#6

あ゛ぁ゛あ゛あ゛ぁ゛ぁ゛ぁ゛ぁ゛────


 呼応するかのように、がんがんと鈍器で壁を殴るような音が不規則に鼓膜を劈く。

 気付けば扉側の壁に亀裂が横断し、ミシミシと悲鳴を上げていた。

 

ぅ ぉお゛て゛ぇ゛い゛ち゛ゃ ぁ゛ぁ゛あ゛ぁ゛ん゛こ゛ろ゛じで ぇ゛────


──え?

 鼓膜が張り裂けそうな阿鼻叫喚の中、夏海は何かを聴き取った気がした。

 唸りだした壁の側面はもう耐久値も僅かと思われた。

 ハッと我に返った夏海は必死の形相で立ち上がると、転けそうになりながらも思い切り地面を蹴った。

「う゛っ!」

 しかし、残り火のように消えかけていた脚の痛みが夏海を襲った。

 なんとか片手でフィルターに掴み掛かると、何かが壊れたような衝撃が腕に伝わった。見上げると、片方の金具が外れかけていた。

「痛ッ! あぁああぁ!」

 掴みかかった衝撃で分からなかったが、どうやら人差し指の爪が剥がれたようだ。目視できないが、尋常ではない痛みと感覚でそうではないかと思われた。

 やばい! すぐに登らないと!

 考える猶予も無く、金具はゆっくりと崩壊しようとしていた。

 すべての体重を支えている片腕が鈍い音を立てて痛みを伴う。

 転瞬──ズドンと壁が脆く絶えた事が、その衝撃の大きさで周囲にビリビリと伝播した。

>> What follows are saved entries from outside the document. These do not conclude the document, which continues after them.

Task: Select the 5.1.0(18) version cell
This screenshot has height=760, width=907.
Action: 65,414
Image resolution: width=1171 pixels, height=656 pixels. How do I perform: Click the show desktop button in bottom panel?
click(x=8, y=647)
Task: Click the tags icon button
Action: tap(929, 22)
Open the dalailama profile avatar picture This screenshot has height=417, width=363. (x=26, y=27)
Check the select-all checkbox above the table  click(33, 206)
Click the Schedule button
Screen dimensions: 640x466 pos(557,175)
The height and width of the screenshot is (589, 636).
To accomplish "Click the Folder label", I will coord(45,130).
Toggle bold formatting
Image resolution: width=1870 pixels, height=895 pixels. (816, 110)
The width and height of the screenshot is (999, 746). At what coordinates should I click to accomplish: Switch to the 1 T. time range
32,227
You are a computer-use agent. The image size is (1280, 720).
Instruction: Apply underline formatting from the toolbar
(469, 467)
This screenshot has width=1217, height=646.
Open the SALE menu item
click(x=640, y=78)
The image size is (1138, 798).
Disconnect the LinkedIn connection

 バギッと悲鳴を上げて外れる螺子。身体をくねらせギリギリのところで通気口に捕まると、持てる力をフルに活用して自身の身体を持ち上げた。上半身が内側へ入ると、這うようにして下半身も中へと入れた。


う゛ぉ゛ぉ゛お゛お゛ぉ゛お゛お゛お゛──

 

 夏海は依然として空間を支配する唸り声から逃げるようにして、目の前に真っ直ぐ伸びている通気口を匍匐状態で前進を始めた。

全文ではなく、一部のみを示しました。